Furthermore, the Act for Partial Amendment to the Code of Criminal Procedure etc. (Act No. 62 of 2004) partially amended the Act for the Inquest of Prosecution (Act No. 147 of 1948). The amendment introduced a system where public prosecution can be instituted based on a decision of the Committees for the Inquest of Prosecution under certain circumstances. The part of this Act pertaining to this system is scheduled to be enforced by May 2009 (see Part 6, Chapter 5, Section 3).
Table 5-2-1-1 shows the number of persons received and disposed by the Committees over the last 10 years.
Table 5-2-1-1 Number of persons received and disposed by Committees for the Inquest of Prosecution (1996-2005)
Table 5-2-1-2 shows subsequent measures taken by public prosecutors for the cases judged by the Committee to be appropriate for prosecution or inappropriate for non-prosecution, by reason of initial disposition of non-prosecution, over the last five years.
Table 5-2-1-2 Subsequent measures for the cases judged by the Committees to be appropriate for prosecution or inappropriate for non-prosecution, by reason of initial disposition of non-prosecution (2001-2005)
(2) Application to commit a case to a court for trial
Application to commit a case to a court for trial is the system which allows complainants or accusers, who have an objection to a public prosecutor's disposition of non-prosecution for various types of abuse of authority, to request the competent district court to commit a case for trial.

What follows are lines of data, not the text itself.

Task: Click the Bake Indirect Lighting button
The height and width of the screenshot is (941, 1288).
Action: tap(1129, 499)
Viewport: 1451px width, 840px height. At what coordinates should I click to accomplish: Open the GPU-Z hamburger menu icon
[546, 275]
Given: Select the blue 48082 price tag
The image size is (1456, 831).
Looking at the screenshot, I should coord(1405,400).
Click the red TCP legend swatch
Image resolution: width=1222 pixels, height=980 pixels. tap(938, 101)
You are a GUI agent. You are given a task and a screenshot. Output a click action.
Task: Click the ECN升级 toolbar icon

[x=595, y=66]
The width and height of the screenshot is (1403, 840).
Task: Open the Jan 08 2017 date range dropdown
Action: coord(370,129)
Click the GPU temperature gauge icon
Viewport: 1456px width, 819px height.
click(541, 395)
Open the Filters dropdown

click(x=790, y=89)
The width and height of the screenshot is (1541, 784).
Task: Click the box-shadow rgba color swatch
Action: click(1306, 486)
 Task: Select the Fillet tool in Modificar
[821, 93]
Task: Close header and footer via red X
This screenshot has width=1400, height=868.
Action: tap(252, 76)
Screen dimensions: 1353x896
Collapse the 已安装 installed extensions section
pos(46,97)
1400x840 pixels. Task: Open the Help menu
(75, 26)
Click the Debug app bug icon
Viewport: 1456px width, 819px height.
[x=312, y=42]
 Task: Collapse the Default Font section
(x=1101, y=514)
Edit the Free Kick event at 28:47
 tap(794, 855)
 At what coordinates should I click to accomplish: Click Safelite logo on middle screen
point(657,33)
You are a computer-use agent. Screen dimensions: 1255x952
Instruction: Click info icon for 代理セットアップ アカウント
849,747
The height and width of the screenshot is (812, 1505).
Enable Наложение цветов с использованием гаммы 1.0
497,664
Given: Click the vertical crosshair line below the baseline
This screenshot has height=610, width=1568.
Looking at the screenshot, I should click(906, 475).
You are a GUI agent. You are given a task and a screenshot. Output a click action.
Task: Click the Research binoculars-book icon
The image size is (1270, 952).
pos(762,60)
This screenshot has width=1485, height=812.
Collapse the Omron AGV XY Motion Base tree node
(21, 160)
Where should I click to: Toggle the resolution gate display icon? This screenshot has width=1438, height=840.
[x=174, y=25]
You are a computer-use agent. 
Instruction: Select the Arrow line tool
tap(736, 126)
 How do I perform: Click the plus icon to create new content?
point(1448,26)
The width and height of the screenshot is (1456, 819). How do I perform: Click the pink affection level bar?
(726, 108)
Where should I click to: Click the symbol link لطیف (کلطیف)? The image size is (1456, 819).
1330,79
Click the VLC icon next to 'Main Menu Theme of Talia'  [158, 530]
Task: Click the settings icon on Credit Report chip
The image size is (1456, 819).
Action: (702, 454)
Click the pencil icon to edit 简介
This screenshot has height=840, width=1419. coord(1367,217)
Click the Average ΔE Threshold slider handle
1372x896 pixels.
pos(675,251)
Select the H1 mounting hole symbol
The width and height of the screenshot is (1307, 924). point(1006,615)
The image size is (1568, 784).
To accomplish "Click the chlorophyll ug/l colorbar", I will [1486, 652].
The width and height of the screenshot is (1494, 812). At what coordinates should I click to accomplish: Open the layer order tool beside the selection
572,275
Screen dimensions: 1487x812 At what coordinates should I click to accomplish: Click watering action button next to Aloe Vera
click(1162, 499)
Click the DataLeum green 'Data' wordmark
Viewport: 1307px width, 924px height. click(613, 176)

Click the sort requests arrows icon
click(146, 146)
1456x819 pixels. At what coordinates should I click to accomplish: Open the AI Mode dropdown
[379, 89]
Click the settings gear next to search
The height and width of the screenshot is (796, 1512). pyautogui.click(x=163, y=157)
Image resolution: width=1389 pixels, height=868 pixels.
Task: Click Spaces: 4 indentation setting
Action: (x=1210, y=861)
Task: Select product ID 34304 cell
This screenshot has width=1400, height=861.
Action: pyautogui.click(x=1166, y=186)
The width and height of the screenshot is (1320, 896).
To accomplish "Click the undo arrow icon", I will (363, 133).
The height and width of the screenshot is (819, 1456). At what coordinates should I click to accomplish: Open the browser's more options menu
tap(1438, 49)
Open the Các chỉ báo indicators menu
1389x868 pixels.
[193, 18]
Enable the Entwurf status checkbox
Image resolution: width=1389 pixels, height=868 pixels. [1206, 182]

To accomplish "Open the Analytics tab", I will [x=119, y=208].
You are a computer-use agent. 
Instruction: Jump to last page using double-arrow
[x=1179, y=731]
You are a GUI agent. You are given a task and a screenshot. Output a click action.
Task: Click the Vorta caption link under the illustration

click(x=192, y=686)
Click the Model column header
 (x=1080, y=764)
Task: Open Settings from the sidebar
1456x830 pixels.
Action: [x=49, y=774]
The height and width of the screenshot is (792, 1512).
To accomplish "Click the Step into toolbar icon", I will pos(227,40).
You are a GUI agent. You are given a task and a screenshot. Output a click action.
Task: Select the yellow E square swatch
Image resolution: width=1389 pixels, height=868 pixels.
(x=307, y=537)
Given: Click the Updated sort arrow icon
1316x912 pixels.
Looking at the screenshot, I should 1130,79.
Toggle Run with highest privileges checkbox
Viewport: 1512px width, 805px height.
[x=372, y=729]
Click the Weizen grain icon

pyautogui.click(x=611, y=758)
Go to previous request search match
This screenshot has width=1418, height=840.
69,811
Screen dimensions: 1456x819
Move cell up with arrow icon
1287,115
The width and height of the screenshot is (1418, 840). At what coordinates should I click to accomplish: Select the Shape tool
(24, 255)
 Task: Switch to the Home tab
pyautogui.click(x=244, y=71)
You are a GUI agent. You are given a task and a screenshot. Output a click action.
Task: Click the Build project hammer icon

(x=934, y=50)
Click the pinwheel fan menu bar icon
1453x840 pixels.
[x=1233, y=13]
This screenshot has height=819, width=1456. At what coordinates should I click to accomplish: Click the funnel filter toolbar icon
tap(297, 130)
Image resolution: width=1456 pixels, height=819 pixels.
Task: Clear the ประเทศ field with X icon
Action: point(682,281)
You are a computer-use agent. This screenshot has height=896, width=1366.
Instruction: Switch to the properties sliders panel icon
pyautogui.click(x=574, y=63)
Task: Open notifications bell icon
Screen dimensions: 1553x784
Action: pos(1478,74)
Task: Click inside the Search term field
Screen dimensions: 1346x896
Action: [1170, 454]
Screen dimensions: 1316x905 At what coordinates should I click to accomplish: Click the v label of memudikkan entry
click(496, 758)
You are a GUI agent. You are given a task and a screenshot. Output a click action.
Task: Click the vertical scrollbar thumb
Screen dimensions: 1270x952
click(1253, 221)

When there seems to exist a reason for such request, the district courts makes a determination to commit the case to a trial. Due to such determination, a public prosecution is deemed to be raised, and the court designates a person who maintains the public prosecution among the lawyers, and has him perform the duties of a prosecutor.
In 2005, the number of persons received was 460 and the number of persons disposed was 347. Commitment of the case to a court for trial was not decided for any of these cases (Source: Annual Report of Judicial Statistics and The General Secretariat, Supreme Court).